**What the task requires:** Write out an exact copy of the line containing "You are a GUI" and all lines that follow it in the data below, leaving out pictures.

------ Data supplied

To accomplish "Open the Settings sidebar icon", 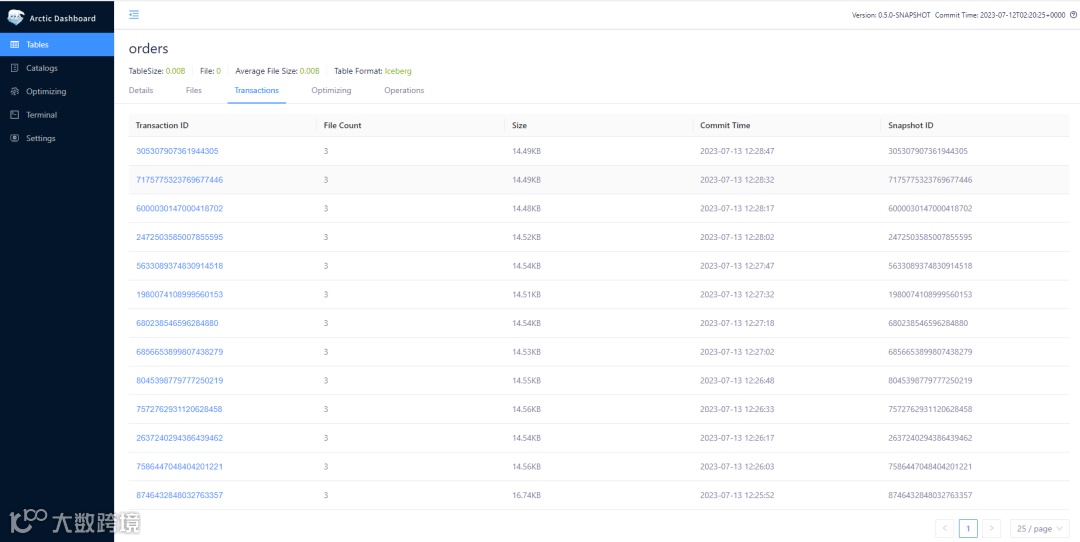I will (14, 138).
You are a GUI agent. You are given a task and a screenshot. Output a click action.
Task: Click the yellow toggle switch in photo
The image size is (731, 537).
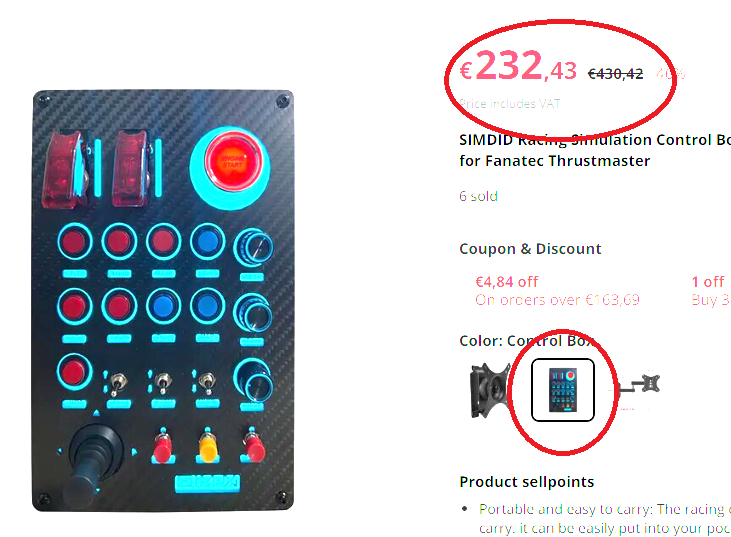coord(207,447)
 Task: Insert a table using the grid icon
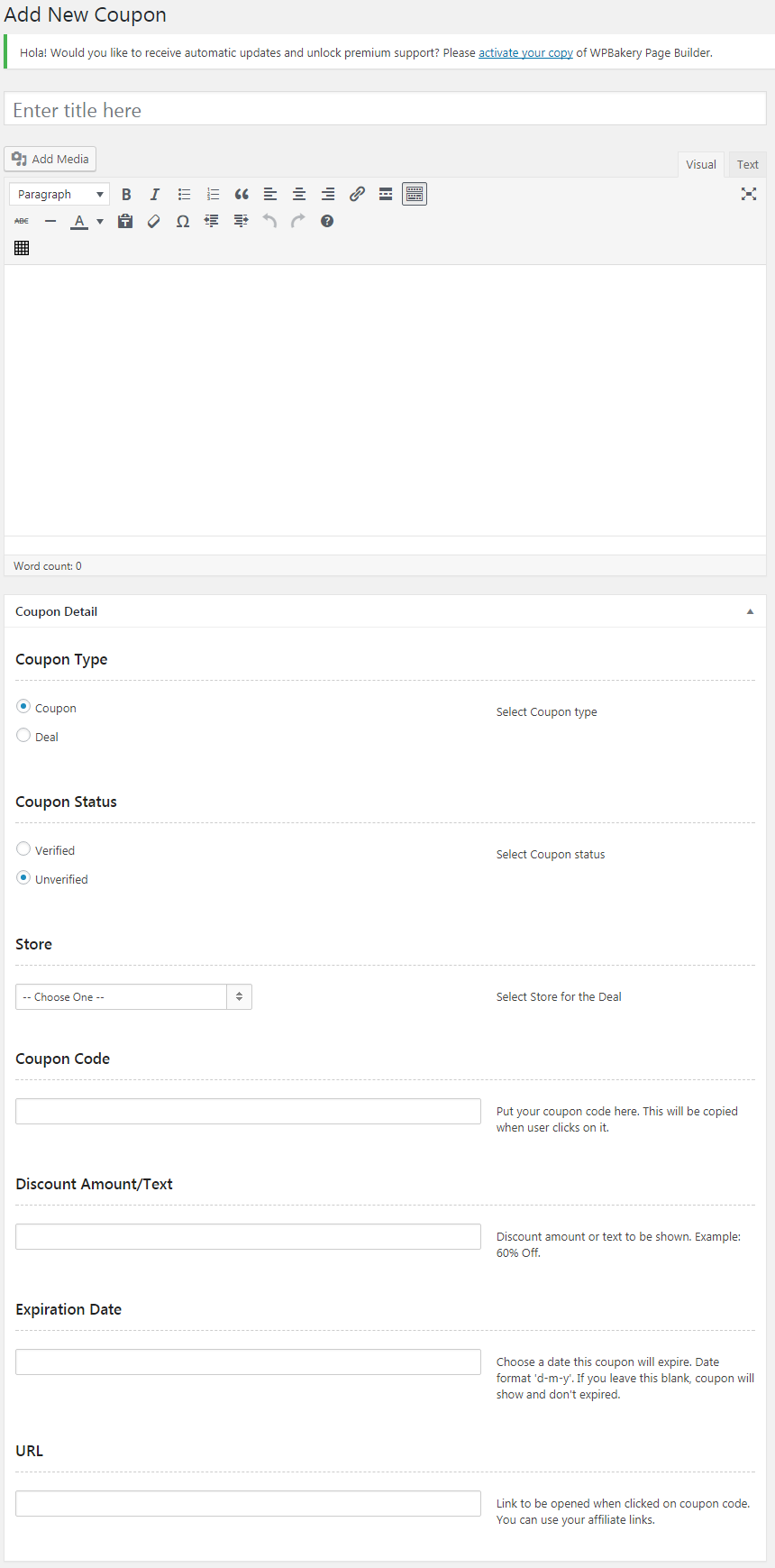click(x=22, y=248)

------------

**Result of this exercise:**
You are a GUI agent. You are given a task and a screenshot. Output a click action.
Task: Click the yellow toggle switch in photo
The image size is (731, 537).
coord(207,447)
 Task: Insert a table using the grid icon
click(x=22, y=248)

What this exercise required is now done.